** start of Record extracts **

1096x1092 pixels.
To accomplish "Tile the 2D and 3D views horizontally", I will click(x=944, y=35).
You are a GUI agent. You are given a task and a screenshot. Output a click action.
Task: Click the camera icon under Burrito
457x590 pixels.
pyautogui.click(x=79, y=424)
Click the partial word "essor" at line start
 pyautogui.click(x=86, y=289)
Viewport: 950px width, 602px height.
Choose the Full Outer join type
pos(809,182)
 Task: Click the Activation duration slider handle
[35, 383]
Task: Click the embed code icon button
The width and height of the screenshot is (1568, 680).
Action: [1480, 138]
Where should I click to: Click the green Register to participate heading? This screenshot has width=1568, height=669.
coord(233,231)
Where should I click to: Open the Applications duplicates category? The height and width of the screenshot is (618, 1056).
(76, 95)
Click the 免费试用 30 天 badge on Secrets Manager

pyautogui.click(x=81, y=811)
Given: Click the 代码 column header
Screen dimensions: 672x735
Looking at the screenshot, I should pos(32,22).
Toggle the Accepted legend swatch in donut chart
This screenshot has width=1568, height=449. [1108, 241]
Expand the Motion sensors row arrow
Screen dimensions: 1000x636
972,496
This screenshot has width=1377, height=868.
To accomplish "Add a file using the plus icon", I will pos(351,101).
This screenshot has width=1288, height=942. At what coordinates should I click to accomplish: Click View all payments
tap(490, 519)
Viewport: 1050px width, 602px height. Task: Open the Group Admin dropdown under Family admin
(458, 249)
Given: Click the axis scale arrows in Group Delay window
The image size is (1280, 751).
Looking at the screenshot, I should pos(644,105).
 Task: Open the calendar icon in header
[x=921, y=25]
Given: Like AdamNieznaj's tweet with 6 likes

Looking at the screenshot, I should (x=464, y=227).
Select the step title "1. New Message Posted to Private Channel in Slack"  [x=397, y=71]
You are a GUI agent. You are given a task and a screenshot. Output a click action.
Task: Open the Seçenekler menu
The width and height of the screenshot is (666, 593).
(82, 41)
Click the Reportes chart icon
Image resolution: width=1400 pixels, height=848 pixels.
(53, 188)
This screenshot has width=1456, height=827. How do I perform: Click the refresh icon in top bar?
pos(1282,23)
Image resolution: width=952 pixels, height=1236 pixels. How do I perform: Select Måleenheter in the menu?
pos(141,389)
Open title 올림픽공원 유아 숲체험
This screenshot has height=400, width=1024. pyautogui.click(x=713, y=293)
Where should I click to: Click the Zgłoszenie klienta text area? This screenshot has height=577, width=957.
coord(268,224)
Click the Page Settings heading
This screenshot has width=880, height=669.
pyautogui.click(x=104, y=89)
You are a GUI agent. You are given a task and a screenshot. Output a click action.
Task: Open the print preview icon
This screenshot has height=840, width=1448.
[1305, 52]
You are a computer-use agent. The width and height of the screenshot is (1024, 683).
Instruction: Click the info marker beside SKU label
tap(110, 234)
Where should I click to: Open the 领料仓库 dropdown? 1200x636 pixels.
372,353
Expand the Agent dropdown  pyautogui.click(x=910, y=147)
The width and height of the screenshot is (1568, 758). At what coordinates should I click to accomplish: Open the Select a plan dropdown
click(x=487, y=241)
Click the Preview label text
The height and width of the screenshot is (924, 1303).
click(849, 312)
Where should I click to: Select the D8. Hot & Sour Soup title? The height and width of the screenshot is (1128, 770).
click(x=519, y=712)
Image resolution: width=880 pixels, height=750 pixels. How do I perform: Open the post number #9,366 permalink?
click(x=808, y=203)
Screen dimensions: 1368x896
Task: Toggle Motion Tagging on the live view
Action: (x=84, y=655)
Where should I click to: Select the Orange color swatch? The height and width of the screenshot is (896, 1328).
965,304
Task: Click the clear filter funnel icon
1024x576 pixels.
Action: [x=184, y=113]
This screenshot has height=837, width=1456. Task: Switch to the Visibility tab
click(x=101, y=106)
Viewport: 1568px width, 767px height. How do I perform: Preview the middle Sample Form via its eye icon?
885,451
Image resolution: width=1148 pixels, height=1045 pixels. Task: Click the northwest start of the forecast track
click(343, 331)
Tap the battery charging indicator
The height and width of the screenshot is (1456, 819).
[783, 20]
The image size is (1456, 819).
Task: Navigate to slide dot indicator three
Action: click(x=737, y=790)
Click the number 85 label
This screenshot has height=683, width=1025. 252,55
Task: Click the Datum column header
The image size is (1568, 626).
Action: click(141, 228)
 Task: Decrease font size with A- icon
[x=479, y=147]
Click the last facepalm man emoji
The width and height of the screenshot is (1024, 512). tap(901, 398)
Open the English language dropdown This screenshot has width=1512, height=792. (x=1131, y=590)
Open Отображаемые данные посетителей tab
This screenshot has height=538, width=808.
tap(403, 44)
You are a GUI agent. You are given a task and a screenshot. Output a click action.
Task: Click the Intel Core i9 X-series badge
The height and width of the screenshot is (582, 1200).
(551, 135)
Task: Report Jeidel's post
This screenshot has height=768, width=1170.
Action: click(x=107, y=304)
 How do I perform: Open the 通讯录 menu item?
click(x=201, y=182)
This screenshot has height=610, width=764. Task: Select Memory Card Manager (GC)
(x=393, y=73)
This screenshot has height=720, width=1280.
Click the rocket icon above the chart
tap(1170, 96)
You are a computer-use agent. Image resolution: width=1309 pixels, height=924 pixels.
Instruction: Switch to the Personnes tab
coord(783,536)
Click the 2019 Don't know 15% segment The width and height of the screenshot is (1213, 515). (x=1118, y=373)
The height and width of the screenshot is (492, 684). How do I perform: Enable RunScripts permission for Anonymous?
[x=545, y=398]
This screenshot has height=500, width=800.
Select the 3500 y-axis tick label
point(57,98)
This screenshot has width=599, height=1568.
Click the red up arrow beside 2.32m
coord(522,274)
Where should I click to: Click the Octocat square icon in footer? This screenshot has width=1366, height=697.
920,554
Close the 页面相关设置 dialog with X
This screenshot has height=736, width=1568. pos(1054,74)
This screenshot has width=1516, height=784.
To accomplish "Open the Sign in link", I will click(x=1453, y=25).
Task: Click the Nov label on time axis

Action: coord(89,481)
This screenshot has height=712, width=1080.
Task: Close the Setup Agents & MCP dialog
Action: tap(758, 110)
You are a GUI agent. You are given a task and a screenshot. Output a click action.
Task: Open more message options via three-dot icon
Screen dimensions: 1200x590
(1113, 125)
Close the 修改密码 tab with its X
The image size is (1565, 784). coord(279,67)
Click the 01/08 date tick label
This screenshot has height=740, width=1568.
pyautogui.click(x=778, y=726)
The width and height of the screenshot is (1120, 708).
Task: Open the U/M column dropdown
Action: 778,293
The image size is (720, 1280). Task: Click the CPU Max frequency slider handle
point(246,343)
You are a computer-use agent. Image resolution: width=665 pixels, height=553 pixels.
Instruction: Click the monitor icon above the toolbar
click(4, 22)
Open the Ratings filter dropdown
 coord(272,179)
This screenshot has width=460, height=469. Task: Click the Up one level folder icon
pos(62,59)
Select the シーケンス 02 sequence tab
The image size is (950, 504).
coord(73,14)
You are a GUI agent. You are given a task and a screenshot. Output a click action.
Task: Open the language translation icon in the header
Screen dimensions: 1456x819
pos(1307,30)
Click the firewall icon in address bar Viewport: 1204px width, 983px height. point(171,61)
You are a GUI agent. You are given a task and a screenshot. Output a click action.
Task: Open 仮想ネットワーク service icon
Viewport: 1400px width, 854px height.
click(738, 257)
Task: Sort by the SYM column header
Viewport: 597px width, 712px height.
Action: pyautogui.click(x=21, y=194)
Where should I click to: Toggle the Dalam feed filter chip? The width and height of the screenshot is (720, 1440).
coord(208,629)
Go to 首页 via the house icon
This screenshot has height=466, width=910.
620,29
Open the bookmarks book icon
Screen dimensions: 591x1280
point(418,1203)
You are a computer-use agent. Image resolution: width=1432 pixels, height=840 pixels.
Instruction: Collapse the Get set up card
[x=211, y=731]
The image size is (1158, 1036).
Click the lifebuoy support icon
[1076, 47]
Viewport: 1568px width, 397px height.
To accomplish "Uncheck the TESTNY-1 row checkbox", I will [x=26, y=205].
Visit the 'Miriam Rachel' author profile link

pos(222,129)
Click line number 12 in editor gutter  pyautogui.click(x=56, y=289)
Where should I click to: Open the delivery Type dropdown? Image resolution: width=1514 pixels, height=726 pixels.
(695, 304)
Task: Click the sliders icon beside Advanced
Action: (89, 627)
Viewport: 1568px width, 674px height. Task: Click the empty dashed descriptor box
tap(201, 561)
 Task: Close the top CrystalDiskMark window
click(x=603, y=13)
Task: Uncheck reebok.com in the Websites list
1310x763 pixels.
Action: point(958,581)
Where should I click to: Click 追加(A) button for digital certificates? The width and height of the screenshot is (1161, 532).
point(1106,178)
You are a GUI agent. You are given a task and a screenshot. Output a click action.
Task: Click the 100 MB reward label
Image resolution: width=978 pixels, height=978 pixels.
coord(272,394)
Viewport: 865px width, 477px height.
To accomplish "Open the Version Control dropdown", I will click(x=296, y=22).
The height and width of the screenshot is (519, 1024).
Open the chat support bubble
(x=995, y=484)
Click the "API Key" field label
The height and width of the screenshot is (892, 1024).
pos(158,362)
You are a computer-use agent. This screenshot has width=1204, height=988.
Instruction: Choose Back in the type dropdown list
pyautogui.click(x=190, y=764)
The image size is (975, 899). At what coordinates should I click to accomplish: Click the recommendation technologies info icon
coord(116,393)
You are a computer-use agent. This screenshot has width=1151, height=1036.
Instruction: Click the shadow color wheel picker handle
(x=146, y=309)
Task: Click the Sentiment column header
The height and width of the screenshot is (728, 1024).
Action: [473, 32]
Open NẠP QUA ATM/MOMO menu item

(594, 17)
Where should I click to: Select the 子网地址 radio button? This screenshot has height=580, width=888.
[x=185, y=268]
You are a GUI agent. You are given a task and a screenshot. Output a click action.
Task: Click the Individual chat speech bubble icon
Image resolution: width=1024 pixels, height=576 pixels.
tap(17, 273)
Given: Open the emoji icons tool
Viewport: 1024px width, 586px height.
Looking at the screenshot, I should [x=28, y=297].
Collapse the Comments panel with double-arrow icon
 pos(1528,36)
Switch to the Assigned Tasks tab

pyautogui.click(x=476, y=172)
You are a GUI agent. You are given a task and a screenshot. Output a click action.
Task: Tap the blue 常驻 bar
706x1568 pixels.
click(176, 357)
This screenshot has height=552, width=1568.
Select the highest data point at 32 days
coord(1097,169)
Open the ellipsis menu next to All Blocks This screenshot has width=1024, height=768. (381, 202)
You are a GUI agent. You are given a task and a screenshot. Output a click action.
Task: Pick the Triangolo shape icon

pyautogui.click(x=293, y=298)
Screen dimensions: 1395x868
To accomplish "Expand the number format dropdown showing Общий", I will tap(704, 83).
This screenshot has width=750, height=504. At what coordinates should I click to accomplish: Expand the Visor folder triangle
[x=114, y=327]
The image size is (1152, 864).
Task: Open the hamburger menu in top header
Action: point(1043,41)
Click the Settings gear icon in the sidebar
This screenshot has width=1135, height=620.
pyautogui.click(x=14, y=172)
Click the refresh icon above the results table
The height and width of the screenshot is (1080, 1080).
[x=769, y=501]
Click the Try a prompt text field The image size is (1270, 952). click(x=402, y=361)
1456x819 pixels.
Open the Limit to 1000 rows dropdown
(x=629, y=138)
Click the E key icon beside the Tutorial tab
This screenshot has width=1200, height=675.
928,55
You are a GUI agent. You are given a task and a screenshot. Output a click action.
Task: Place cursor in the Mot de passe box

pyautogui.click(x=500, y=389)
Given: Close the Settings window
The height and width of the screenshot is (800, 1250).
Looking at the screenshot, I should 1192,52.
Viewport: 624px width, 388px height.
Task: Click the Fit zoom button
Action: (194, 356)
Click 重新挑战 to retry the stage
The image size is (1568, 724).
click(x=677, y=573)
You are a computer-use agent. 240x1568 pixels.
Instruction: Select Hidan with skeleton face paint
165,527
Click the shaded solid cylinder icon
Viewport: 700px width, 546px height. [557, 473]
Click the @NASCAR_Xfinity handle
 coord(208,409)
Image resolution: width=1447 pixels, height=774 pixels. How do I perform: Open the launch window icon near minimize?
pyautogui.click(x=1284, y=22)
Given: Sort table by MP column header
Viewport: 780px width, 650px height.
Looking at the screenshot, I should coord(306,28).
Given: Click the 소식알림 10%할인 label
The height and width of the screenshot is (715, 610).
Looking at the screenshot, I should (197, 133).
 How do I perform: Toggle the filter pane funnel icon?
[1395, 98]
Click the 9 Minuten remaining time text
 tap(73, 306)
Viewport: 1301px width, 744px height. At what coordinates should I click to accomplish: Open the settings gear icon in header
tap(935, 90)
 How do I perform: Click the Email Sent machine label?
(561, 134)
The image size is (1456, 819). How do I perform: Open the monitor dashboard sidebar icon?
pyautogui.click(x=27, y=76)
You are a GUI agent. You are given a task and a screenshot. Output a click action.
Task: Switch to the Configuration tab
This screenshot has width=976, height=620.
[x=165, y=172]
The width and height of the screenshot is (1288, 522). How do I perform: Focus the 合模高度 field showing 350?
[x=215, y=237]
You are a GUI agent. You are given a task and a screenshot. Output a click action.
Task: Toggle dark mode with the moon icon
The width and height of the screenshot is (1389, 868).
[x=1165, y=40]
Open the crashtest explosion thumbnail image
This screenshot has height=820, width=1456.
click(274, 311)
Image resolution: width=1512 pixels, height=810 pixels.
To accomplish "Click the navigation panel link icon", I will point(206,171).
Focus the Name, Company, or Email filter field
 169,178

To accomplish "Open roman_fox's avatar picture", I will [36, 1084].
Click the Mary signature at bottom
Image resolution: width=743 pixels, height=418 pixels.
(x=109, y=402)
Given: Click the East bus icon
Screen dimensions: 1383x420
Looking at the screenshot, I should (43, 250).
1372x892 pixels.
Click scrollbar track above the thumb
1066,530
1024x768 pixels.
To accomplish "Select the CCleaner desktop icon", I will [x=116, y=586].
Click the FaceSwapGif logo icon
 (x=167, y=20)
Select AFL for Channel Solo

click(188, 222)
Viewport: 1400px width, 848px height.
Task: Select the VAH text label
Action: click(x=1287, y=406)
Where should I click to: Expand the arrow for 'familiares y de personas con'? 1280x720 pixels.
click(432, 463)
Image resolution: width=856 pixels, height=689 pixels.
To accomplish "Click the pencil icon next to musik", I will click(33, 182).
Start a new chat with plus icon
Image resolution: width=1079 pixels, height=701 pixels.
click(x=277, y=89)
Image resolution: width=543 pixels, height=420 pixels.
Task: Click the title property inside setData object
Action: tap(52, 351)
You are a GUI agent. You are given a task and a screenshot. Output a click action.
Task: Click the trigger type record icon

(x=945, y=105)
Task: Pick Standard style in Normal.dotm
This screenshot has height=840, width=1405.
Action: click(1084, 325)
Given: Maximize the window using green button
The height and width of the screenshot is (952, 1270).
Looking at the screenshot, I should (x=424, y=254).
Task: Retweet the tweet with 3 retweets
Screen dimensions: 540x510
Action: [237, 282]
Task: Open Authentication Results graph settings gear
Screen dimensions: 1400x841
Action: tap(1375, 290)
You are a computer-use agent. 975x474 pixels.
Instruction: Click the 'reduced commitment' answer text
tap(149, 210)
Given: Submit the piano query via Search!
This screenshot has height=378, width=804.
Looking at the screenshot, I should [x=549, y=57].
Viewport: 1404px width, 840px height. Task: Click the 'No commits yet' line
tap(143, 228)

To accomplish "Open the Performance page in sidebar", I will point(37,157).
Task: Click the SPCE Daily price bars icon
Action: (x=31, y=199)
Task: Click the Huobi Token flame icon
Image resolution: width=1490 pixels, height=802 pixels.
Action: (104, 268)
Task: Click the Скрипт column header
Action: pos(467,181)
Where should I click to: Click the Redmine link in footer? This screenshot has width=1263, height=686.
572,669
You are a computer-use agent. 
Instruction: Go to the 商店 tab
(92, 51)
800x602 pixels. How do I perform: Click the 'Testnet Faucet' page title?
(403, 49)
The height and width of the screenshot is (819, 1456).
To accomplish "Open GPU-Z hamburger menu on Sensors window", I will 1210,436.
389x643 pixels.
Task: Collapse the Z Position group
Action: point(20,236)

** end of Record extracts **

◆ Work to complete ◆
Please convert the listing above into a Markdown table with the columns Row and Line, covering everything from the line containing "Visit the 'Miriam Rachel' author profile link" down to the line containing "coord(116,393)". Number each line and leave out blank lines.

◆ Answer to this problem ◆
| Row | Line |
|---|---|
| 1 | Visit the 'Miriam Rachel' author profile link |
| 2 | pos(222,129) |
| 3 | Click line number 12 in editor gutter  pyautogui.click(x=56, y=289) |
| 4 | Where should I click to: Open the delivery Type dropdown? Image resolution: width=1514 pixels, height=726 pixels. |
| 5 | (695, 304) |
| 6 | Task: Click the sliders icon beside Advanced |
| 7 | Action: (89, 627) |
| 8 | Viewport: 1568px width, 674px height. Task: Click the empty dashed descriptor box |
| 9 | tap(201, 561) |
| 10 |  Task: Close the top CrystalDiskMark window |
| 11 | click(x=603, y=13) |
| 12 | Task: Uncheck reebok.com in the Websites list |
| 13 | 1310x763 pixels. |
| 14 | Action: point(958,581) |
| 15 | Where should I click to: Click 追加(A) button for digital certificates? The width and height of the screenshot is (1161, 532). |
| 16 | point(1106,178) |
| 17 | You are a GUI agent. You are given a task and a screenshot. Output a click action. |
| 18 | Task: Click the 100 MB reward label |
| 19 | Image resolution: width=978 pixels, height=978 pixels. |
| 20 | coord(272,394) |
| 21 | Viewport: 865px width, 477px height. |
| 22 | To accomplish "Open the Version Control dropdown", I will click(x=296, y=22). |
| 23 | The height and width of the screenshot is (519, 1024). |
| 24 | Open the chat support bubble |
| 25 | (x=995, y=484) |
| 26 | Click the "API Key" field label |
| 27 | The height and width of the screenshot is (892, 1024). |
| 28 | pos(158,362) |
| 29 | You are a computer-use agent. This screenshot has width=1204, height=988. |
| 30 | Instruction: Choose Back in the type dropdown list |
| 31 | pyautogui.click(x=190, y=764) |
| 32 | The image size is (975, 899). At what coordinates should I click to accomplish: Click the recommendation technologies info icon |
| 33 | coord(116,393) |